Interestingly the chapter on Ireland in his autobiography gives only a few lines to the talks between republicans and his government. He doesn't seem to realise that like many other British leaders and before and after him he was to make the mistake of trying to cut a deal on Ireland that would exclude republicans.

But Heath's tenure in government was a busy one. We are told his experience of 1930s and wartime Europe filled him with a hatred of dictatorships and fuelled his desire to have Britain in the European Union. He had no problem though with unionist hegemony; with their desire for a militarised police state and then he began a policy of British dictatorship in Ireland, garnished in the polite description of "direct rule".

Heath also allowed the restarting of arms sales to the South African Apartheid regime. Was this not another dictatorship?

After 1975 when Thatcher was elected leader, Heath returned to the backbenches, where he stayed until 2001, capping off 51 years of continuous representation. In 1997 as 'father of the house' in Westminster he was instrumental in the election of the first woman speaker, Betty Boothroyd.
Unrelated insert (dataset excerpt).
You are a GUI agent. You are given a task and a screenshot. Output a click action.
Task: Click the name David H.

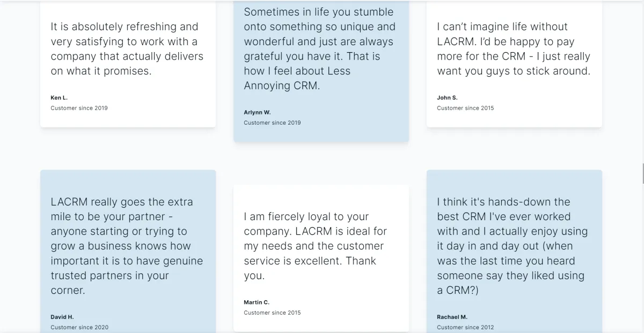click(x=62, y=317)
He remained an outspoken critic of Thatcher and his "rejoice, rejoice" quips after her ousting in 1990 has been given repeated airings in recent days. In 1992 he described her as "rabid and bigoted" with a "minute mind".

He was one of the most regular attending MPs during his time at Westminster, refusing to retire to the Lords, yet did little as Tory leader to cherish democracy not just in Ireland but Britain too.

Heath once described himself as the best friend Ulster ever had. He wasn't a friend of Ulster or Ireland. He was and remained delusional about, not just his role in Ireland but, as a British leader. He might have been a nice man, but he was a bad politician guilty of the very failings to which he claimed to be opposed.